* [EXCERPTED TEXT]:
____

Rollins archive: This project must be stopped, there’s no question about it. The only question is whether we go back onto the street tomorrow and on Sunday and Monday, and whether we have to go to jail again and whether we have to face those police again and do whatever is necessary to stop the project.

They’ll be many many more people involved now, there will be a great deal more pressure coming to bear on the Boston Redevelopment Authority from various political sources to call on Mayor Kevin White to stop that project, to reevaluate what is happening, and to develop it in a way that takes into consideration essentially the needs of people as opposed to the needs of property owners.

Mel King: We took over this lot and a bunch of us got arrested for doing that.

King and Turner eventually staged a sit-in at the Boston Redevelopment Authority. They successfully got them to build affordable housing, even if they failed to stop gentrification in the long run.

____

* [GIVEN INFORMATION]:
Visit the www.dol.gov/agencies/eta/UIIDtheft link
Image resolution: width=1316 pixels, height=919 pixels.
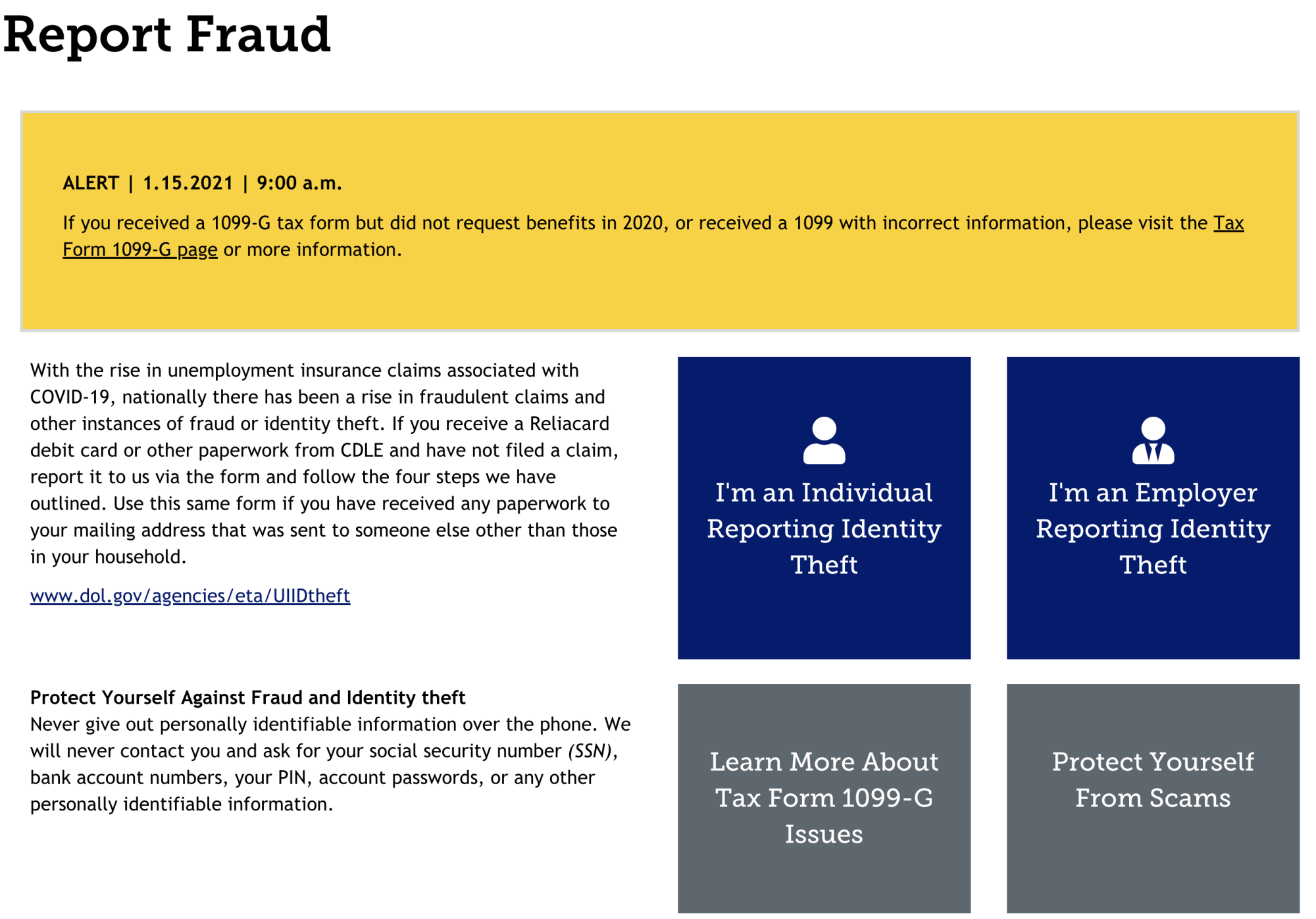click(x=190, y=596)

____

* [TASK BRIEF]: Copy out the passage above about the protests against the Boston Redevelopment Authority, from "Rollins archive: This" up to and including "for doing that.".

* [ANSWER TO THIS PROBLEM]:
Rollins archive: This project must be stopped, there’s no question about it. The only question is whether we go back onto the street tomorrow and on Sunday and Monday, and whether we have to go to jail again and whether we have to face those police again and do whatever is necessary to stop the project.

They’ll be many many more people involved now, there will be a great deal more pressure coming to bear on the Boston Redevelopment Authority from various political sources to call on Mayor Kevin White to stop that project, to reevaluate what is happening, and to develop it in a way that takes into consideration essentially the needs of people as opposed to the needs of property owners.

Mel King: We took over this lot and a bunch of us got arrested for doing that.